Home > News and contents > Large Hadron Collider Enables Hunt For ‘God’ Particle To Complete ‘Theory Of Everything’

Large Hadron Collider Enables Hunt For ‘God’ Particle To Complete ‘Theory Of Everything’

September 10, 2008 Ashutosh Kumar Roy

The UW, led by professors Henry Lubatti in physics and Colin Daly in mechanical engineering, played a central role in designing and fabricating nearly 90,000 tubes that are key to the workings of the Atlas detector. Atlas is one of six particle physics experiments that are part of the Large Hadron Collider at the European Organization for Nuclear Research, known as CERN, near Geneva, Switzerland.

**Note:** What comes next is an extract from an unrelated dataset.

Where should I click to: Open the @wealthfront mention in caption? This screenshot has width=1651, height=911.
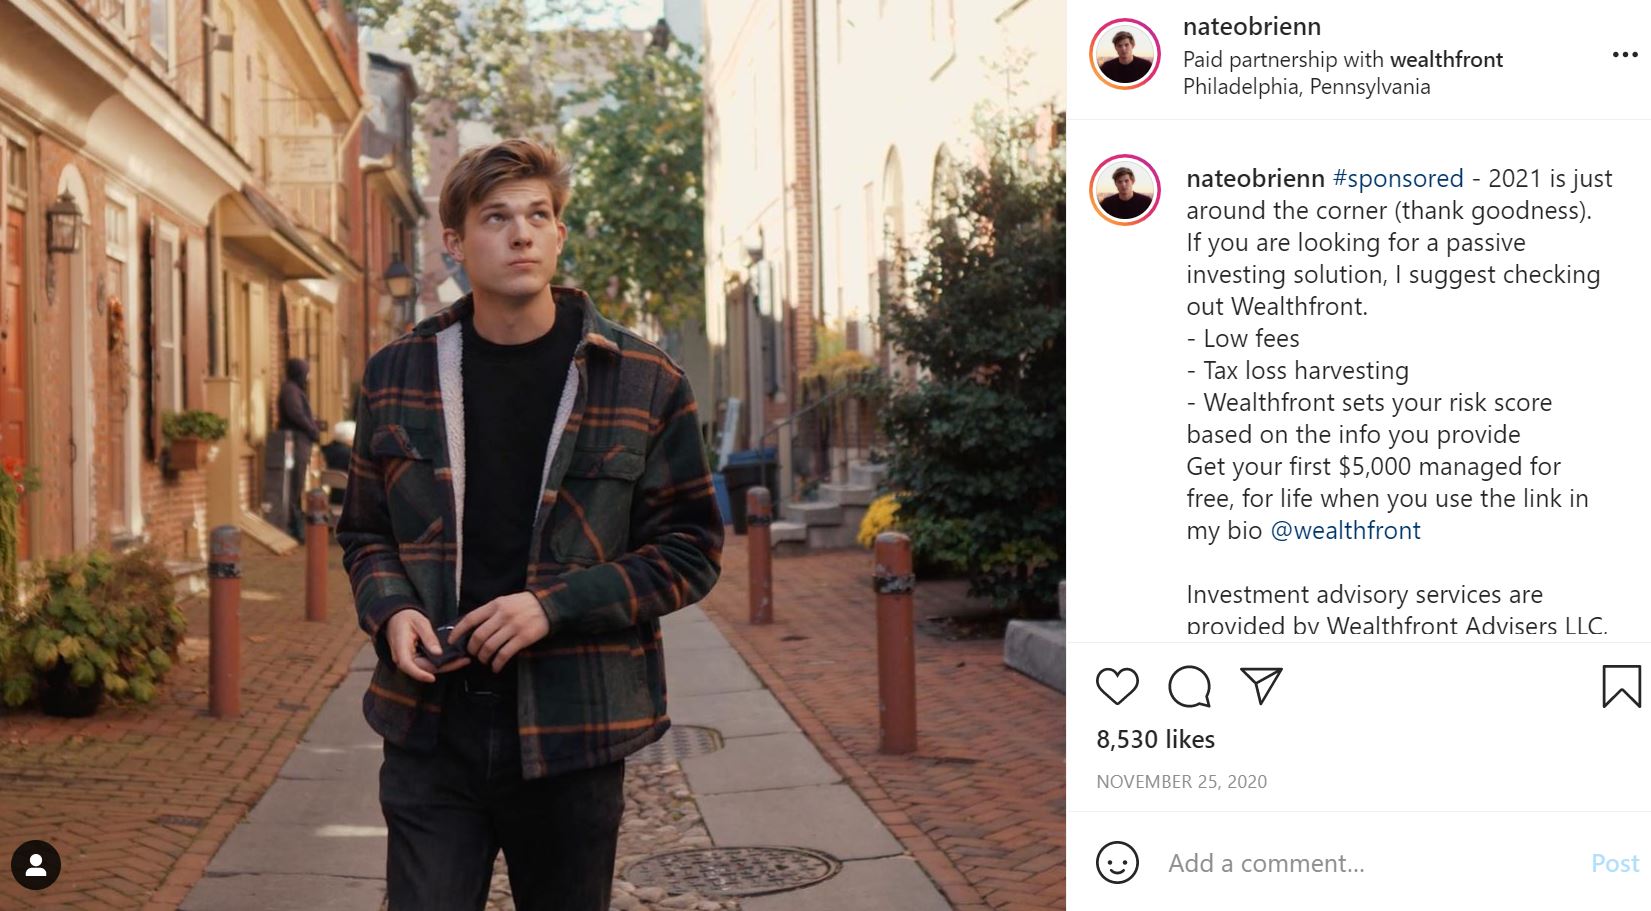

The scientists are looking for other information that will help them to fill gaps in what they call the Standard Model of particle physics, a framework that explains the fundamental forces of nature. The Standard Model explains the way particle interactions create the strong nuclear force, the electroweak force and electromagnetism, and how those forces work with each other, but aspects of those interactions still are not well understood. The Large Hadron Collider also could lead to better understanding of the fourth fundamental force — gravity — in terms of particle interactions, and help solve the puzzle of why gravity, while perhaps most recognizable to a lay observer, is the weakest of the fundamental forces.